INPUT:

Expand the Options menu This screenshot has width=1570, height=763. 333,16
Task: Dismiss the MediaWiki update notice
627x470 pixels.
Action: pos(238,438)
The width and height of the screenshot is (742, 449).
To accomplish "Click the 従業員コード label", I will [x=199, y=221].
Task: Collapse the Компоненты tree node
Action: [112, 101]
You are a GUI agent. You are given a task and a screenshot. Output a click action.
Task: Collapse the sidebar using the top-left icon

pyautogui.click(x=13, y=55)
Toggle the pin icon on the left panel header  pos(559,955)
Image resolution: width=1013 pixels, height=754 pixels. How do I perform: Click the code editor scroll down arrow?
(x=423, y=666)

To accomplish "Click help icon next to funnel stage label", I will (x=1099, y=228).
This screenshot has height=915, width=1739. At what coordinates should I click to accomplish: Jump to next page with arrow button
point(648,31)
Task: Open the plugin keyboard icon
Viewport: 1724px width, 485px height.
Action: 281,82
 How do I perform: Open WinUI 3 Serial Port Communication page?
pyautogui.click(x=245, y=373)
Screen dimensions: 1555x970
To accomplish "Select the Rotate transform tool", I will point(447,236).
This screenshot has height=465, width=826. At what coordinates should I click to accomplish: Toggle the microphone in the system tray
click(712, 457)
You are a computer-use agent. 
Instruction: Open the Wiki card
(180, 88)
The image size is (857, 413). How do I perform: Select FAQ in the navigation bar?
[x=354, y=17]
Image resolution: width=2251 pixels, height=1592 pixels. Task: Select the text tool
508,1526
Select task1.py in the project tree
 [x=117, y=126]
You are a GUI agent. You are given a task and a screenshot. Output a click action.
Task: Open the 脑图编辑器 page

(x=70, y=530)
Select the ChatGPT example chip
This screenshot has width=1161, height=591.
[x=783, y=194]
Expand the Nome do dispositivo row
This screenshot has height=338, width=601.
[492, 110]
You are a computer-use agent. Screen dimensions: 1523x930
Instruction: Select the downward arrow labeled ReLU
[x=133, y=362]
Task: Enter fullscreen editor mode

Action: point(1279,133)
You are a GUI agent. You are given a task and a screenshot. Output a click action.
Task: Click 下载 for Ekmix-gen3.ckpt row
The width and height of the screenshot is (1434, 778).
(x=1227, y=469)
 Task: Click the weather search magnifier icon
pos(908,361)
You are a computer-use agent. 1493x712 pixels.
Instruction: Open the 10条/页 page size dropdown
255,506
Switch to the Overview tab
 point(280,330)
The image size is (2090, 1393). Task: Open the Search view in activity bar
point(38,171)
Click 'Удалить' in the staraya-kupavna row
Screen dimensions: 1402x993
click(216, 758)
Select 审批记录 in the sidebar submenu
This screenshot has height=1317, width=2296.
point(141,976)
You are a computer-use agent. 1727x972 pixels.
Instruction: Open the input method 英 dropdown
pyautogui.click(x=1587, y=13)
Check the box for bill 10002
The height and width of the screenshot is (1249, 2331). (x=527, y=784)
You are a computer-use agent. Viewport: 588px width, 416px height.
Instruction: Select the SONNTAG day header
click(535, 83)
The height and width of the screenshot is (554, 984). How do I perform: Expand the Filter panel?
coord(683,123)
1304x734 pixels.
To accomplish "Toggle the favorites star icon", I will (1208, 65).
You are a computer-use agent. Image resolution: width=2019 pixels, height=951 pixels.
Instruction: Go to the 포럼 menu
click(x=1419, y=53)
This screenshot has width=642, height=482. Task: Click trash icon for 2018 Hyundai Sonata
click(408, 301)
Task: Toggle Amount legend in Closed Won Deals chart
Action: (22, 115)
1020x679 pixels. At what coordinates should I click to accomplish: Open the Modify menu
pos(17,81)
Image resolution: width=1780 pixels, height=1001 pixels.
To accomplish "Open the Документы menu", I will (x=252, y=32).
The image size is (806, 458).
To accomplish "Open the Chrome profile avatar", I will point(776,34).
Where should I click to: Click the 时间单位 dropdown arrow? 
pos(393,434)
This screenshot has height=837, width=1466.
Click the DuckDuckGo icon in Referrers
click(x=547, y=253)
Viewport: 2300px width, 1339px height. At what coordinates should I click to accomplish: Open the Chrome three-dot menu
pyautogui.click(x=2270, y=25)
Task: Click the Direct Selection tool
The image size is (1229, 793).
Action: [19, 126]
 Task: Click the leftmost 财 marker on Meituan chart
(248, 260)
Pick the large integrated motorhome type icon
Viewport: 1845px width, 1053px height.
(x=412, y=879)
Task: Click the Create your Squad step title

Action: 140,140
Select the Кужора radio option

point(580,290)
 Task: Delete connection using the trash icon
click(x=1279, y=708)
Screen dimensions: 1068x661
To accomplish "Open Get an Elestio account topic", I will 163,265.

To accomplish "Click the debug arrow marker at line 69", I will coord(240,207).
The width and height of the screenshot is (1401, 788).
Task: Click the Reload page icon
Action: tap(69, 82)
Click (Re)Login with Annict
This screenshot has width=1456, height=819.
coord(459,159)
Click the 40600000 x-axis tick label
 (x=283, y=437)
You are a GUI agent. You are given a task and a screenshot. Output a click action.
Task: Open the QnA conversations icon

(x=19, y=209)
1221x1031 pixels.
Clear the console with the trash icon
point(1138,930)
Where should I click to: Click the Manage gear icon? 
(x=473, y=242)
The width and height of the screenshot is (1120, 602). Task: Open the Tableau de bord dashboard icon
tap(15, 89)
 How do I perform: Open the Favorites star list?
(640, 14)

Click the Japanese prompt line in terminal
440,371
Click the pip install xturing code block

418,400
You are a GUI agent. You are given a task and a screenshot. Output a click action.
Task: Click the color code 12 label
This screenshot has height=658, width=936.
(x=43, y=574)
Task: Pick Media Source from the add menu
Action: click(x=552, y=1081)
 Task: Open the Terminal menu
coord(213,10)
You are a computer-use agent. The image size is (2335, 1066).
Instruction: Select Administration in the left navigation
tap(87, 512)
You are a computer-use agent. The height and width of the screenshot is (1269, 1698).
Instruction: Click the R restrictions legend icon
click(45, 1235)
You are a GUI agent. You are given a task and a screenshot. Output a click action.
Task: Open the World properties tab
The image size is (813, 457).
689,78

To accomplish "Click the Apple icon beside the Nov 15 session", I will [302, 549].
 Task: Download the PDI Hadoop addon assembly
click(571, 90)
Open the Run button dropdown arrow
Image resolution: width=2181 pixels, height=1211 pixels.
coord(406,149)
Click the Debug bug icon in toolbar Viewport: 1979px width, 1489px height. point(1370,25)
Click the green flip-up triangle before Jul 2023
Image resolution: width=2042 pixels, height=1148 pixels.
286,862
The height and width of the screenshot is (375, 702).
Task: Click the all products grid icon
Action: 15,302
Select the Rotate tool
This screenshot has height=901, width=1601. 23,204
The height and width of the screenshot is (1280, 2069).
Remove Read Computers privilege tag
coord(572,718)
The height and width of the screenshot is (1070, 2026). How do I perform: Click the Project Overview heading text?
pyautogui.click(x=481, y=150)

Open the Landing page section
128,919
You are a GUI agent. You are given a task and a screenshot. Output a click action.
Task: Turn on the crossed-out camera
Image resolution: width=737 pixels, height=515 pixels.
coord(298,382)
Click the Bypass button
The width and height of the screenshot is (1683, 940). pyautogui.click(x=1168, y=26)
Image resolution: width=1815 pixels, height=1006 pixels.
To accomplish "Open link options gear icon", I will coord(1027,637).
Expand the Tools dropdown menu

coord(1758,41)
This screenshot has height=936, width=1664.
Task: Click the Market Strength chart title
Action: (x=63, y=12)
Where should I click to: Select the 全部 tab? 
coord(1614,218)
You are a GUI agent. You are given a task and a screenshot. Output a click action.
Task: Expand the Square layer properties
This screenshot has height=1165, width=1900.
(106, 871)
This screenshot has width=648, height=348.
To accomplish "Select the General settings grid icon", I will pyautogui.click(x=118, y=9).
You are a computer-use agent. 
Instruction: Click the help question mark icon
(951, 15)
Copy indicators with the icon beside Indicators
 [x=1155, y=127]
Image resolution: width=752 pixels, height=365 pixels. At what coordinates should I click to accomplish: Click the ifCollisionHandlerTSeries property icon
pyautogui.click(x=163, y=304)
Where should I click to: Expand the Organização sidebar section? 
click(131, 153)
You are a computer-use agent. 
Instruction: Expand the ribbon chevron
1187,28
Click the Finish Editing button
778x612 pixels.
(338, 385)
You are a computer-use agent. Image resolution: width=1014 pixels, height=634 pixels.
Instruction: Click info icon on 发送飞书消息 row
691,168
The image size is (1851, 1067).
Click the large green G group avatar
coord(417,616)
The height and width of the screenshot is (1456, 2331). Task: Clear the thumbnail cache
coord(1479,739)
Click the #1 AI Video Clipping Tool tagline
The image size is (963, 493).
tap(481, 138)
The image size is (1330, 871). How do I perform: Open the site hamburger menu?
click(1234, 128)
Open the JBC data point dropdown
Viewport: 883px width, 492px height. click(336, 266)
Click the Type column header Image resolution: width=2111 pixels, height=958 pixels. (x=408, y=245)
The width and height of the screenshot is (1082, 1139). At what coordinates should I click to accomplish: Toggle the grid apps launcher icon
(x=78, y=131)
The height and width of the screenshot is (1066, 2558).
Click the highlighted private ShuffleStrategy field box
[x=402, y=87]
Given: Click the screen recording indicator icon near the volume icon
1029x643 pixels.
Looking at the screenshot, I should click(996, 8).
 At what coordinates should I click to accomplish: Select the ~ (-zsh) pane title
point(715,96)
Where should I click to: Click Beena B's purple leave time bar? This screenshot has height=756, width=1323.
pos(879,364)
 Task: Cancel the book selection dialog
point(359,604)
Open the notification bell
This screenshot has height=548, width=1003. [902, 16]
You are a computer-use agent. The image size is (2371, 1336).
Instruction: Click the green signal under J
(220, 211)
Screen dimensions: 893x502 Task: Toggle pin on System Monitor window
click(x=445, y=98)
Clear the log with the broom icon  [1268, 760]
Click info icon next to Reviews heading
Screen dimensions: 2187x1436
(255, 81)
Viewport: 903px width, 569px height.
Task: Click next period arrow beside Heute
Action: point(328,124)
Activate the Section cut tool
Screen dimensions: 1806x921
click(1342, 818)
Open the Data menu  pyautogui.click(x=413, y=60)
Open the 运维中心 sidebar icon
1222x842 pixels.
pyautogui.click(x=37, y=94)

AIM OF THE EXERCISE:
The result should consist solely of the lines from the one that contains "Clear the log" to the last line of the records above, reproduced exactly.

EXERCISE RESPONSE:
Clear the log with the broom icon  [1268, 760]
Click info icon next to Reviews heading
Screen dimensions: 2187x1436
(255, 81)
Viewport: 903px width, 569px height.
Task: Click next period arrow beside Heute
Action: point(328,124)
Activate the Section cut tool
Screen dimensions: 1806x921
click(1342, 818)
Open the Data menu  pyautogui.click(x=413, y=60)
Open the 运维中心 sidebar icon
1222x842 pixels.
pyautogui.click(x=37, y=94)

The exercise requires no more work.